Non ha capito che dal basso, dalla società vera viene richiesta di cancellare o rendere invisibili migranti e simili (al massimo lavorino di giorno ma spariscano all’imbrunire).

Non ha capito che gli interessi di bosco e di riviera, di casta e di gente esigono che non si muova foglia, nulla muti e cambi senza l’assenso di tutti in cambio di qualcosa per tutti. Altrimenti se non ci guadagnano tutti qualcosa e nessuno ci rimette niente non è riforma, è attentato alla libertà e ai diritti fondamentali.

Non ha capito che ogni gruppo di interesse, anche quello di quartiere usa e sventola la Costituzione come alibi e copertura e scudo per i fatti “suoi”.

Non ha capito che il paese che con presunzione voleva governare è una società gigantesco comitato del No Tutto.

Non ha capito Renzi perché Renzi in fondo è rimasto un boy scout molto ottimista, qua e là fessacchiotto che immagina un paese immaginario dove ci si sveglia al mattino e si va a dormire la sera sempre al ritmo e suono delle buone intenzioni.

Ma anche avesse capito, che deve fare un leader di governo che “capisce”? Fare quello che il paese chiede ed esige? Quello che ha sempre ragione è il cliente, non il cittadino elettore. Su questo punto l’analisi e la coscienza civile del ceto dirigente hanno abdicato. L’elettorato ha in democrazia il potere e l’autorità. L’elettore è sovrano. Ma aver ragione sempre e comunque non è attributo della sovranità. Un ceto dirigente (e anche un popolo socialmente civilizzato) dovrebbero saperlo. Quel che la gente italiana chiede nessuno (né Grillo né Salvini né i compagni per sempre) può pari pari darglielo e non è per nulla detto sia giusto darglielo.
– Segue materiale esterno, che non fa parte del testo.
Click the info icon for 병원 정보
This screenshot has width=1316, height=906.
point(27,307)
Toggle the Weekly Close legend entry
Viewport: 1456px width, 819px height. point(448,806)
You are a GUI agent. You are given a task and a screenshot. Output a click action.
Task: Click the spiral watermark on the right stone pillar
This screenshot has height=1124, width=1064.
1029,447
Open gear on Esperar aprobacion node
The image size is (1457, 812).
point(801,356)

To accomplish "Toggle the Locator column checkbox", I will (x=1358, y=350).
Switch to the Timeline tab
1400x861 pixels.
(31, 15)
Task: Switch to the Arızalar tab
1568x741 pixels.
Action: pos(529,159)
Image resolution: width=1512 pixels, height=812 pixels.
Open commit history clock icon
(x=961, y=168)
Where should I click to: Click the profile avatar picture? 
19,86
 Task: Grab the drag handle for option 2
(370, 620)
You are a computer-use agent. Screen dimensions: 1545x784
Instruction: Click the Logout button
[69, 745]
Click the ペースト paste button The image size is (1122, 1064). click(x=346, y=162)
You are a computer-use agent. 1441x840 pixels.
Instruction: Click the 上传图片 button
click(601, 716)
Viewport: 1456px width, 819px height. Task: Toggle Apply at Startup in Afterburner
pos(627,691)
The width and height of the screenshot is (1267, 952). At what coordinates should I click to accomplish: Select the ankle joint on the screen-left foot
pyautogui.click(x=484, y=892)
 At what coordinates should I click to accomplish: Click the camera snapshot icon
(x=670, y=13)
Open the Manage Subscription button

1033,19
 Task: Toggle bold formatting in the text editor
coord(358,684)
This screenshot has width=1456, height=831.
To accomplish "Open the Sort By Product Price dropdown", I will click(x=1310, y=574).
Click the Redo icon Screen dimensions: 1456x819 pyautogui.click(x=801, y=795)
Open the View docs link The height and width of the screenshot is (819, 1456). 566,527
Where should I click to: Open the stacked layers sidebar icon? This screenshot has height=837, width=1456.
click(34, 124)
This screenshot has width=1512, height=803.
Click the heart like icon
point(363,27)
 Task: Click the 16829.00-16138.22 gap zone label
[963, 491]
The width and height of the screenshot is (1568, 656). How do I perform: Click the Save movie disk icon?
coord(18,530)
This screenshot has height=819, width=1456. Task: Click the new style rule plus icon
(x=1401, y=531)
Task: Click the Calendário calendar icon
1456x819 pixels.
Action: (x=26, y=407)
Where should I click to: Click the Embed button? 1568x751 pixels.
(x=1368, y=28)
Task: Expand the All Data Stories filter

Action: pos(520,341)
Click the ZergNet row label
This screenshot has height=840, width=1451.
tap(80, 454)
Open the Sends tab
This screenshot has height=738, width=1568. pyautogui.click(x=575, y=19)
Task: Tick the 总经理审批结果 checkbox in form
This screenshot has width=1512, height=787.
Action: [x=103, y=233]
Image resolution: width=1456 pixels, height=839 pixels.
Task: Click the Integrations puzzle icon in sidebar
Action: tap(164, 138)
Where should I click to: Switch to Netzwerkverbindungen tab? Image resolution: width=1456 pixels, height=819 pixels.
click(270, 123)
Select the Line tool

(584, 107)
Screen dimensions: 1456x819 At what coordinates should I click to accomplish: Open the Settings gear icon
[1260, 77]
Ed è questa la grande e pavida impostura: raccontare che il 60 per cento dei votanti ha difeso la Costituzione contro il tentato despota, raccontare dell’eroica resistenza di massa a difesa del Senato e delle Regioni quando la gente al Senato e alla Regioni darebbe se non fuoco certamente l’addio. Almeno Grillo e Salvini dicono la verità: si è votato per far fuori il governo di centro sinistra, punto. Fatto fuori, punto. Ma ci sono i D’Alema e i Travaglio che in perfetta assonanza narrano l’impostura di una grande vittoria della democrazia progressista. La sinistra (anche se Travaglio passa per tale ma sinistra non è né è mai stato) festeggia la sua terza vittoria contro un governo di centro sinistra, due volte Prodi, oggi Renzi. Anche questa è impostura.

Cui si aggiunge quella pavida del ceto dirigente, dei suoi giornali e tv, dei suoi pensieri e ormai si deve dire anche dei suoi valori. Un ceto dirigente che consiglia ai leader politici di lasciar perdere altrimenti si fanno male, un ceto intellettuale che inchioda Renzi al “chi te l’ha fatto fare”. Un ceto dirigente che si ritiene saggio mentre invece è già perso e arreso. Ciaone al boy scout dunque, fuori un altro. Ma quel ceto resta e la sua pavidità fa paura.